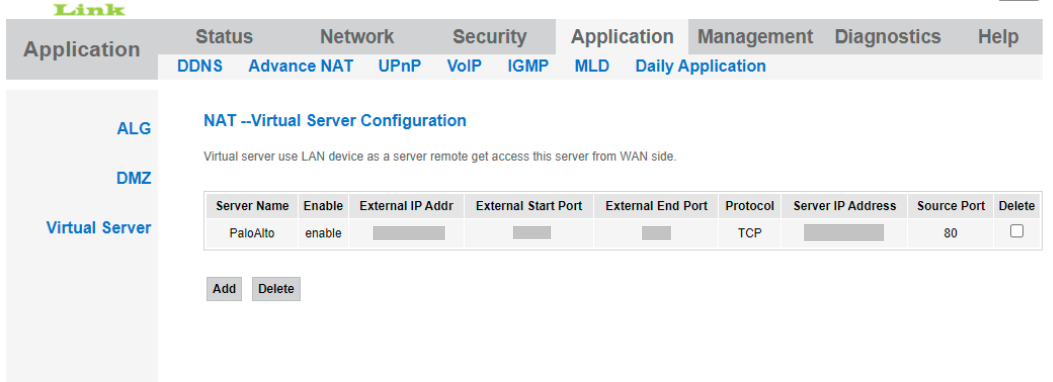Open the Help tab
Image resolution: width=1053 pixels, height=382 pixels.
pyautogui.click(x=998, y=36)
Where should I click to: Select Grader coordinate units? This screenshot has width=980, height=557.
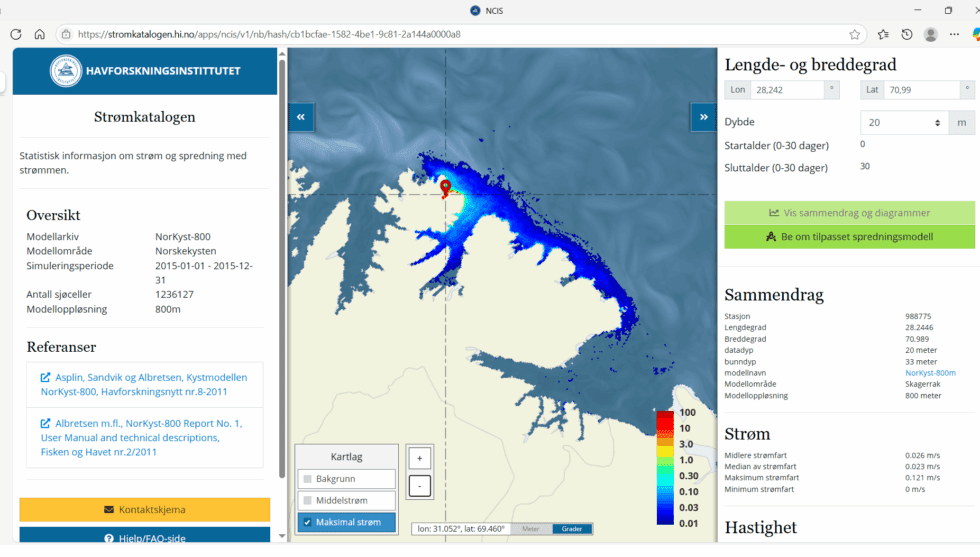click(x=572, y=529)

----

### Exercise goal
For this copy, leave pictures out and reproduce the lines from the one bearing "Where should I" through the final line of the listing above, both ends included.

### Solution for this task
Where should I click to: Select Grader coordinate units? This screenshot has width=980, height=557.
click(x=572, y=529)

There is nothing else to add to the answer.